▶ **Task to complete**
Transcribe every line of text in the rows below verbatim. Leave the pictures out of the output.

▶ **Records to use**
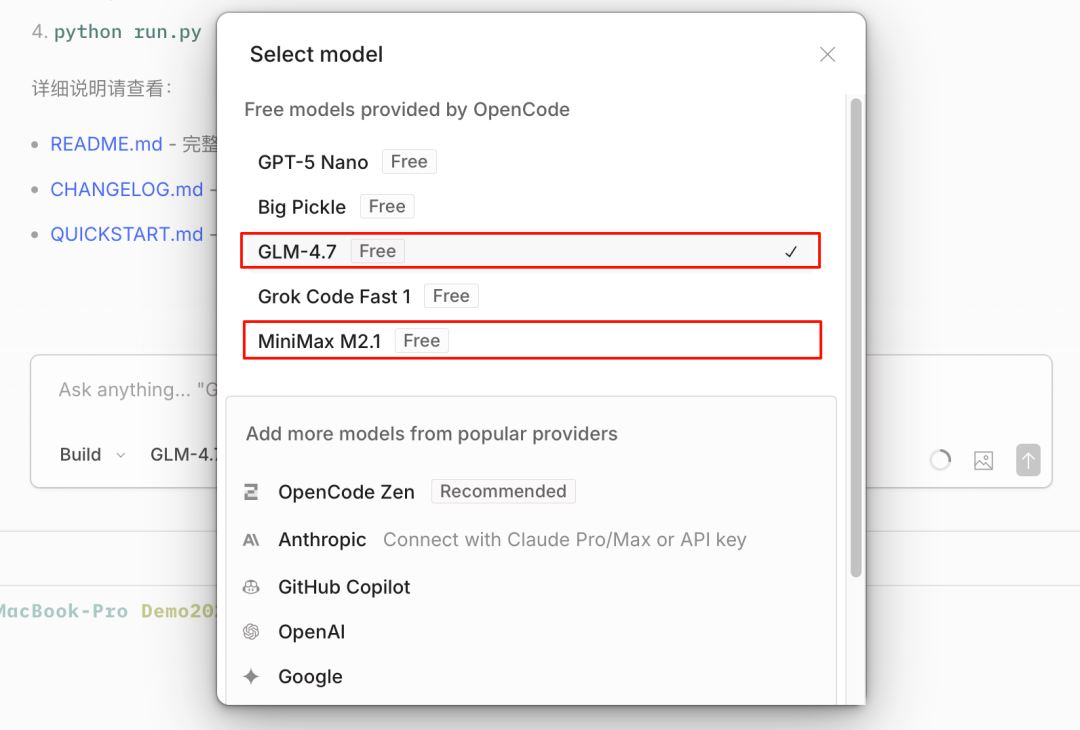1080x730 pixels.
Task: Click the OpenCode Zen provider icon
Action: (251, 492)
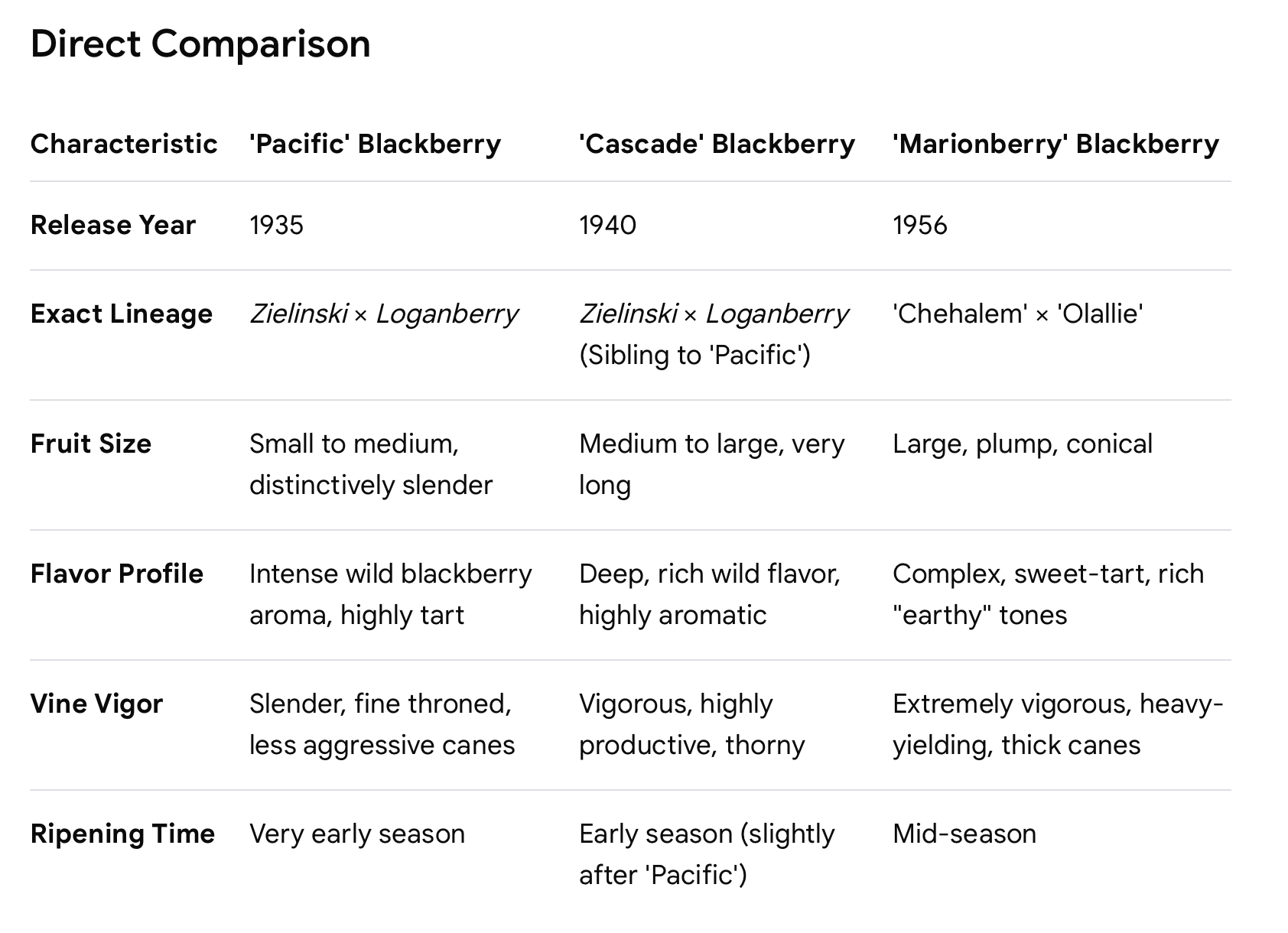Select the 'Exact Lineage' row label
Image resolution: width=1288 pixels, height=933 pixels.
(122, 314)
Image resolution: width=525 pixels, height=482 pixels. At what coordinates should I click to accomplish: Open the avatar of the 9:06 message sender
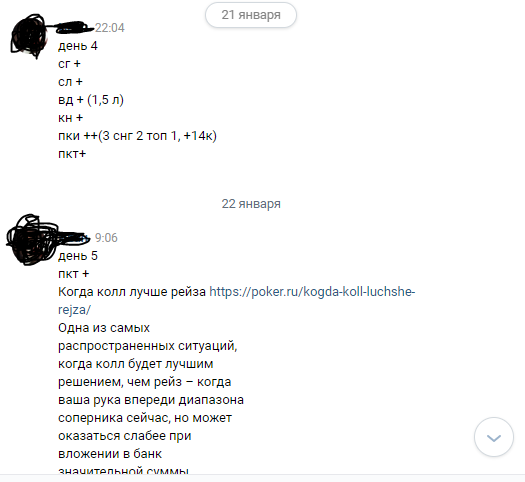pos(31,240)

▶ **Final result**
1080x730 pixels.
Task: Click the OpenCode Zen provider icon
Action: (251, 492)
Select the 'Exact Lineage' row label
Image resolution: width=1288 pixels, height=933 pixels.
(122, 314)
Image resolution: width=525 pixels, height=482 pixels. At what coordinates should I click to accomplish: Open the avatar of the 9:06 message sender
pos(31,240)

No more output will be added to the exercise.